[Dataset entries]
______
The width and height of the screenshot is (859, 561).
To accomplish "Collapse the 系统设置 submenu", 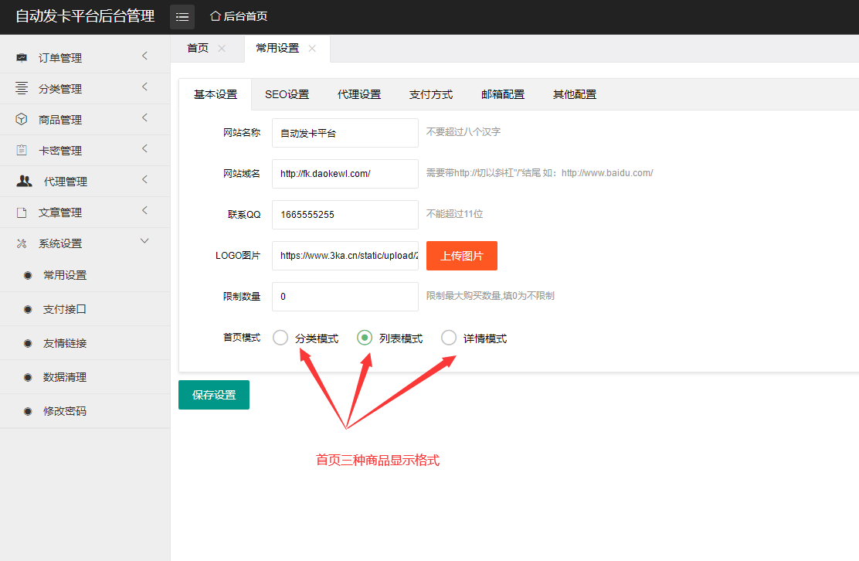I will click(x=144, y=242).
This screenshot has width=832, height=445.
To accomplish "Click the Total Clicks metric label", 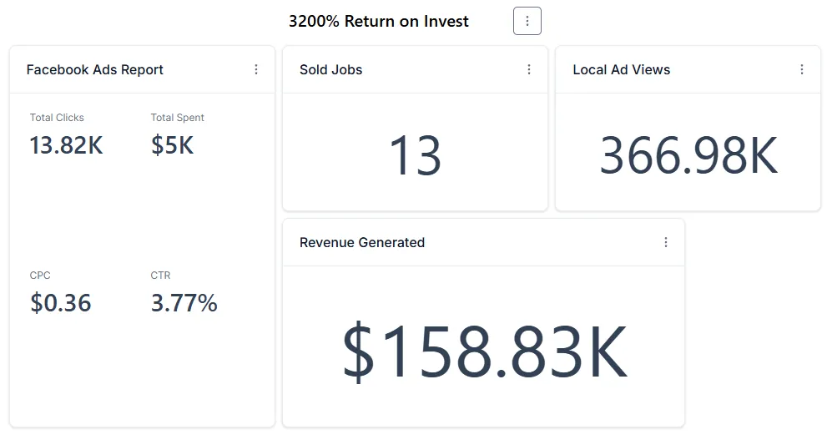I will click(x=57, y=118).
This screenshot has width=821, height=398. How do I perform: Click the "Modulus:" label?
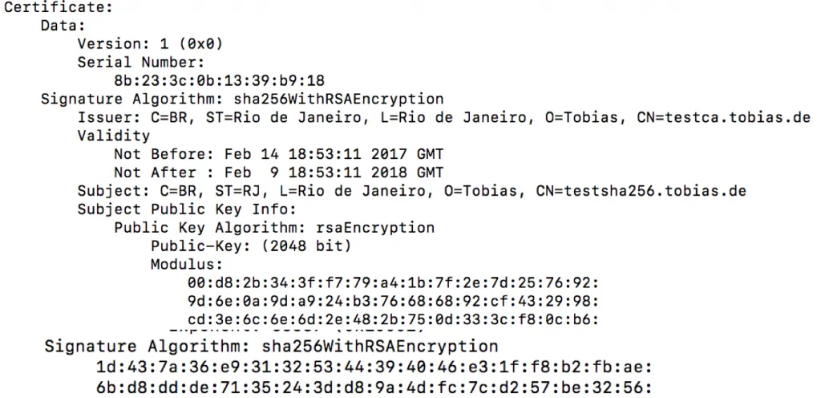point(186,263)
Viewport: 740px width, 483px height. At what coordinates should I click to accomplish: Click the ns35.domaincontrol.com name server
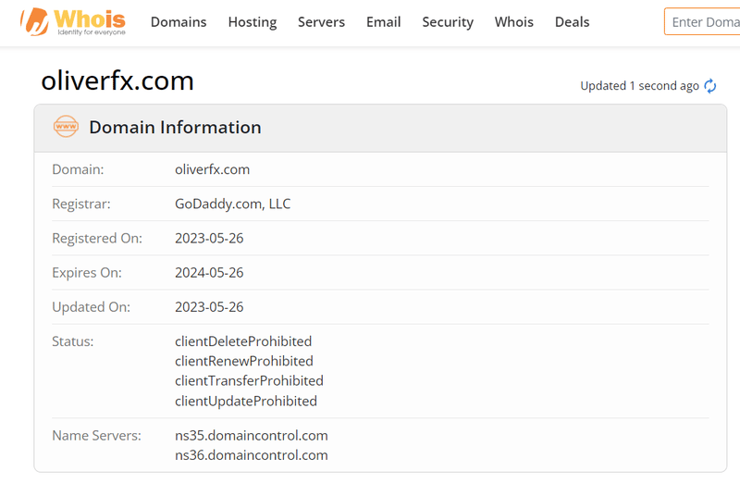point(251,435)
______
* [Your objective] Transcribe exactly the lines running from the line with "Viewport: 740px width, 483px" to the last line of the entries. Pictures stay out of the copy.

* [Answer below]
Viewport: 740px width, 483px height. At what coordinates should I click to accomplish: Click the ns35.domaincontrol.com name server
point(251,435)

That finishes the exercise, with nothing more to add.